2. Description of the Related Art A communication system using microwaves, that is, satellite communication and satellite broadcasting is rapidly developing with the increase of communication information amount, and the relative dielectric constant of the resonant element of the communication and broadcasting apparatus is large and the quality factor Q is large. Has been developed and put to practical use, with a large value (small dielectric loss) and a temperature coefficient τf of resonance frequency close to O. Of these, MgTiO ₃ , (CaLa) TiO ₃
-MgTiO ₃ , MgTi ₂ O ₅ -TiO ₂ , MgO-Nd ₂ O ₃ , (La ₂ O ₃ ) -TiO ₂ ,
(CaSrBa) (ZrTi) O ₃ , Ba (Mg _1/3 Ta _2/3 ) O ₃ , Ba (Zn _1/3 Nb _2/3 )
O ₃ -Ba (Zn _1/3 Ta _2/3 ) O ₃ , Ba (Zn _1/3 Nb _2/3 ) O ₃ -Sr (Zn _1/3 Nb
_2/3 ) O ₃ , Ba (NiTa) O ₃ -Ba (ZrZnTa) O ₃ , Ba (ZnTa) O ₃ -BaZr
O ₃ , (SrCa) (LiNbTi) O ₃ , (ZrSn) TiO ₄ , BaTi4O ₉ , Ba ₂ Ti
Dielectrics such as ₉ O ₂₀ and BaO 4 TiO ₂ 0.1 WO ₃ have a high quality factor Q but a low relative permittivity (relative permittivity εr = 25
Therefore, when the resonator is used in, for example, the 0.1 to 4 GHz band, the resonator cannot be downsized sufficiently. Therefore, for this application, oxides of barium, titanium and rare earth elements such as BaO-TiO ₂ -Nd ₂ O ₃ system {Be
r. Dt. Keram. Ges. 55 (1978) No. 7; JP 60-354
A dielectric such as '06 publication} is used.

Conventionally, as a method for producing a dielectric powder, compound powders such as oxides and carbonates containing various metals as constituents are weighed to obtain a desired composition, mixed together, and then calcined in air. In general, a method of repeating the solid-phase reaction by pulverization and calcination several times to manufacture is common.

[0004]

However, in the above conventional method, since the raw material powders are mixed at once, a selective reaction between the raw material powders is likely to occur in the solid-phase reaction during calcination.
Specifically, the titanium component easily reacts selectively with the barium component and the rare earth element component, respectively, and a composite oxide of titanium and barium, for example, Ba ₄ Ti ₁₃ O ₃₀ , BaTi ₄ O ₉ , BaTi ₂ O ₅
Etc. and complex oxides of titanium and rare earth elements, such as R ₂ Ti
Intermediate products such as ₂ O ₇ (R: rare earth element) are easily generated. Therefore, there is a problem that the quality factor Q of the sintered body produced using the obtained dielectric powder is lowered. This is probably because it is difficult to improve the homogeneity of the composition at the atomic level, and many impurity phases are generated and lattice defects are present.

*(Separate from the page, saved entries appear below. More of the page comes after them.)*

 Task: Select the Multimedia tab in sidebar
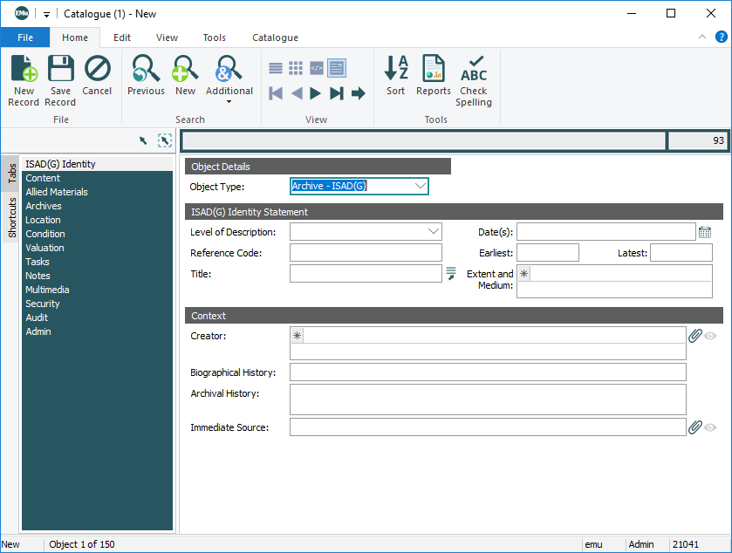coord(48,290)
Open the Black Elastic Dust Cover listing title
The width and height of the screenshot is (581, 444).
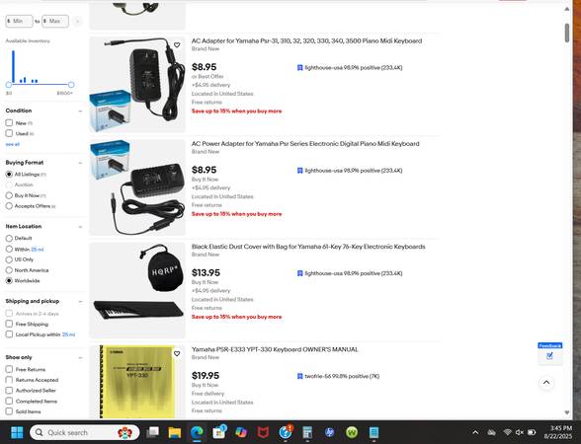[x=308, y=247]
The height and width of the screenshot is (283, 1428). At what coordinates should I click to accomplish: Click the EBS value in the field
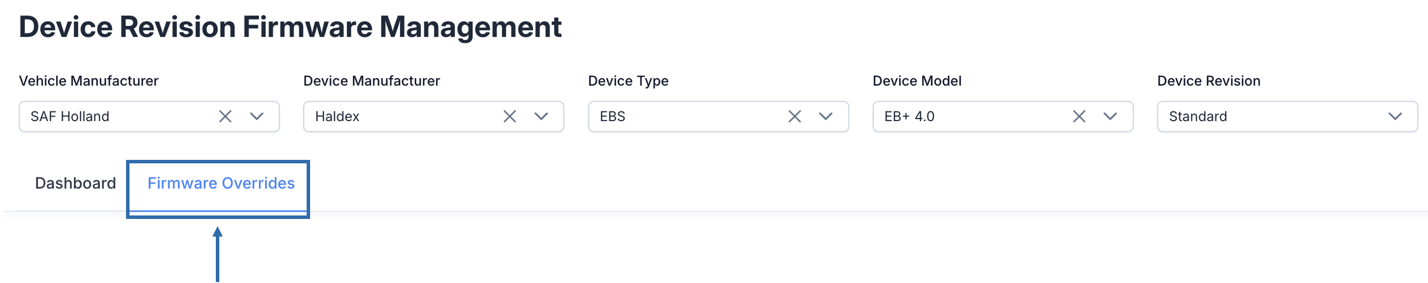click(x=612, y=117)
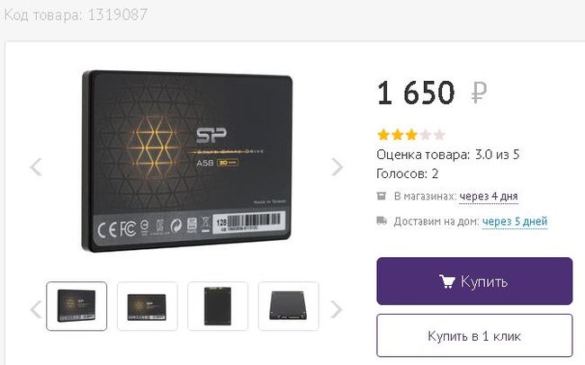Select the second SSD thumbnail

click(x=147, y=306)
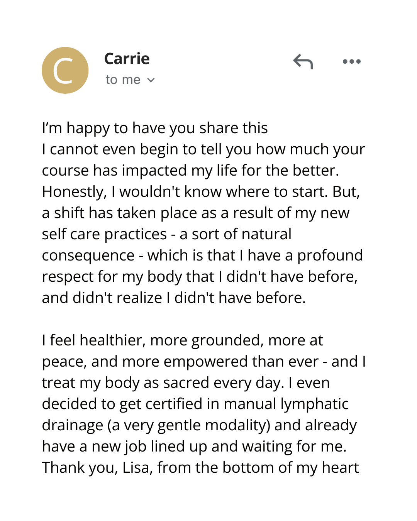Click the line starting "a shift has taken place"
The width and height of the screenshot is (417, 521).
(x=195, y=213)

Therefore, in the conventional method, a method of repeating calcination and pulverization or a method of increasing the calcination temperature is adopted in order to improve the homogeneity of the composition, but not only is the process complicated and impractical, but also The strong agglomeration of the powder due to high temperature calcination must be crushed, and there is a problem that impurities are mixed in during crushing. The present invention has been made in order to solve the above problems, and provides a method for producing a dielectric powder having excellent composition uniformity and excellent dielectric properties of a sintered body, particularly a quality factor Q.

[0006]

That is, according to the present invention, in producing a dielectric powder containing barium, titanium, and a rare earth element as main components, (a) containing barium and a rare earth element as main components Manufacturing a raw material mixture to
(b) calcining the mixture obtained in the step (a),
(c) a step of blending the raw material containing the remaining titanium component as a main component so that the calcined product obtained in the step (b) has a desired composition, (d) the blend obtained in the step (c) A method for producing a dielectric powder, characterized in that the steps of calcining an object are combined.

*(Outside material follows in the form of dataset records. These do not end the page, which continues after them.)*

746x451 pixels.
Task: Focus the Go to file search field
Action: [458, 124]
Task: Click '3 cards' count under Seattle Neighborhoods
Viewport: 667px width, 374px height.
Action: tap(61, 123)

The present invention will be described in more detail below. The rare earth elements referred to in the present invention are as defined in general, La, C
e, Pr, Nd, Pm, Sm, Eu, Gd, Tb, Dy, Ho, Er, Tm, Y
b, Lu and Y are 17 kinds of elements of Sc, and La, Ce, Pr, Nd, Pm, Sm, Eu, depending on the characteristics of the required dielectric material.
Gd, Tb and Dy are useful. The present invention is a method for producing a dielectric powder containing barium, titanium and at least one of the rare earth elements as a main component, but the additive component other than this main component is not particularly limited. For example, Pb, Sr,
Ca, Zr, Hf, Bi, Mn, Al, Mg, Si, Ge, Te, Ni, Tl and
Cr and the like can be mentioned. Further, the addition process of these additive components is carried out in one or more of the steps (a), (b) or (c) described below, or is obtained by the step (c). It may be added to the dielectric powder of the invention. As the additive component, a single compound of the additive component such as an oxide or carbonate, or a complex compound of several additive components may be added in the form of powder or solution.

Hereinafter, each step will be described in order. (a) About process. In step (a) of the present invention, a raw material mixture containing barium and a rare earth element as main components among the constituent components is manufactured. Examples of barium raw materials include carbonates, oxides, hydroxides, chlorides, nitrates, sulfates, and organic acid salts such as oxalates, formates, and acetates. It is preferable that the baking does not leave impurities. As the raw material for the rare earth element, oxides are preferable, and salts such as carbonates are preferable. Further, depending on the desired composition, a raw material containing several kinds of rare earth elements such as a light rare earth oxide mixture may be used. Alternatively, a metal may be used as a raw material.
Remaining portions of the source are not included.